Independent scientist Nic Lewis found the study had “apparently serious (but surely inadvertent) errors in the underlying calculations.” Lewis’ findings were quickly corroborated by another researcher.

Numerous media outlets uncritically highlighted the study’s findings. The Washington Post, for example, reported the work suggested “Earth could be set to warm even faster than predicted.”

The Post’s coverage of the “startling” climate study was echoed by The New York Times, which claimed the study suggested global warming “has been more closely in line with scientists’ worst-case scenarios.”

The BBC warned “[t]his could make it much more difficult to keep global warming within safe levels this century.”

The Atlantic Ocean is pictured, during an unusually warm autumn day, from the coastline at sunset in Biarritz,
France October 24, 2017. REUTERS/Regis Duvignau.

However, Lewis found the new paper’s findings stemmed from a math error. Lewis said “a quick review of the first page of the paper was sufficient to raise doubts as to the accuracy of its results.”

“Just a few hours of analysis and calculations, based only on published information, was sufficient to uncover apparently serious (but surely inadvertent) errors in the underlying calculations,” Lewis wrote in a blog post published on climate scientist Judith Curry’s website.

Lewis found the study’s authors, led by Princeton University scientist Laure Resplandy, erred in calculating the linear trend of estimated ocean warming between 1991 and 2016. Lewis has also criticized climate model predictions, which generally over-predict warming.

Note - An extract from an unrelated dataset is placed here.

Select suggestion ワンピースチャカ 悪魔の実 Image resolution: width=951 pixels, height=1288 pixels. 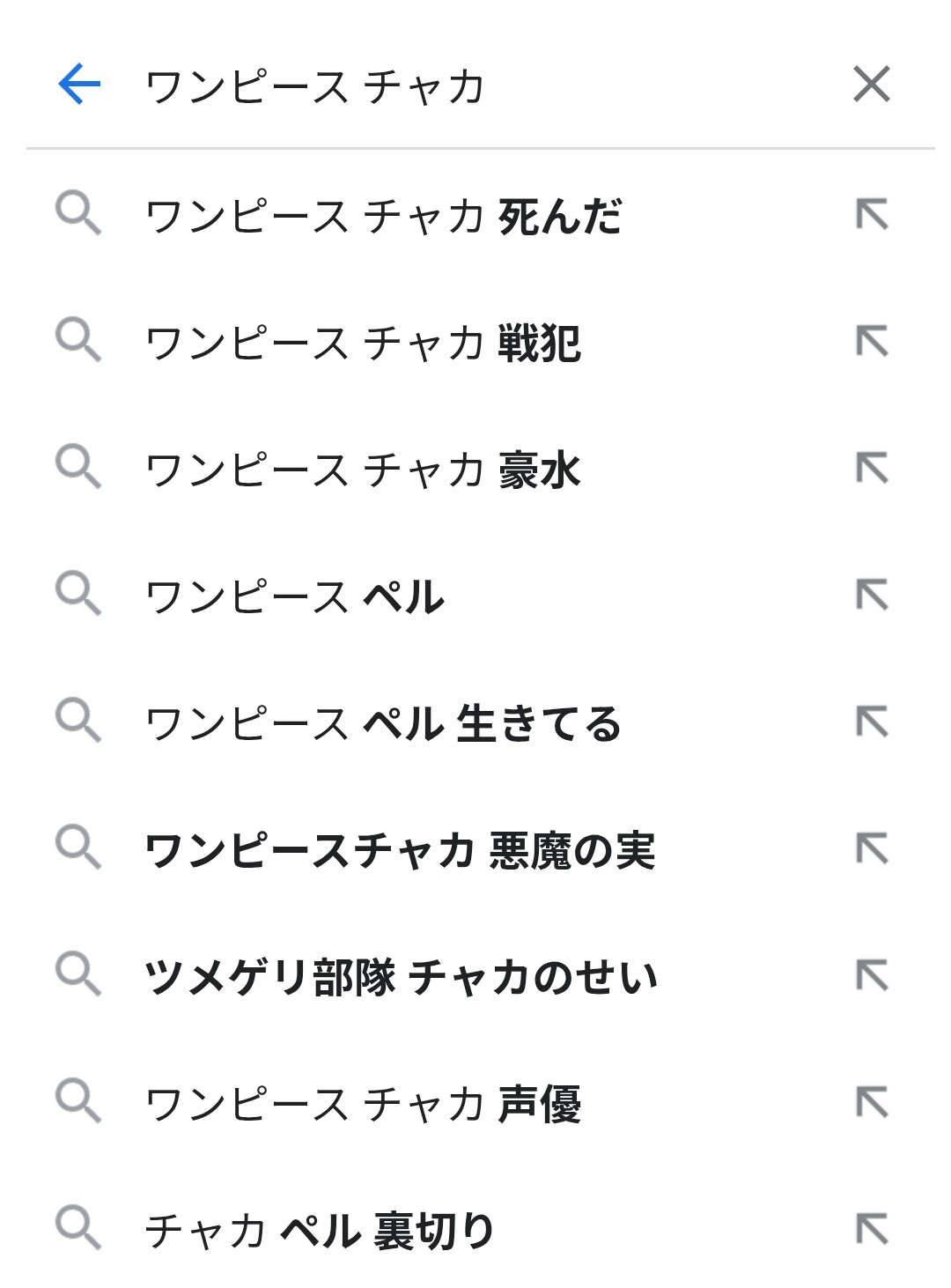pyautogui.click(x=400, y=850)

Resplandy and her colleagues estimated ocean heat by measuring the volume of carbon dioxide and oxygen in the atmosphere. The results: the oceans took up 60 percent more heat than previously thought. The study only sent alarm bells ringing, especially in the wake of the United Nations’ latest climate assessment.

“The planet warmed more than we thought. It was hidden from us just because we didn’t sample it right. But it was there. It was in the ocean already,” Resplandy told The Post at the end of October.

After correcting for the error, however, Lewis found the paper’s ocean warming rate “is about average compared with the other estimates they showed, and below the average for 1993–2016.”

Lewis’ results were replicated by University of Colorado professor Roger Pielke, Jr., who shared his analysis via Twitter on Tuesday.

Pielke confirmed the linear trends reported by Resplandy and her colleagues stemmed from “a big error at the core of paper’s findings.”

Resplandy and her co-authors hoped their study would resolve problems many scientists have with measuring ocean temperatures before the use of Argo floats in 2007. Before then, scientists patched together data from boat engine intakes, buckets and buoys to measure ocean heat.

However, Resplandy did not respond to Lewis about the errors he found in her paper. (RELATED: Why Is The Media Ignoring This Global Warming Study? Probably Because Of Its Inconvenient Findings)

“To date I have had no substantive response from her, despite subsequently sending a further email containing the key analysis sections from a draft of this article,” Lewis wrote on Tuesday.

Neither Resplandy nor co-author Ralph Keeling responded to The Daily Caller News Foundation’s request for comment.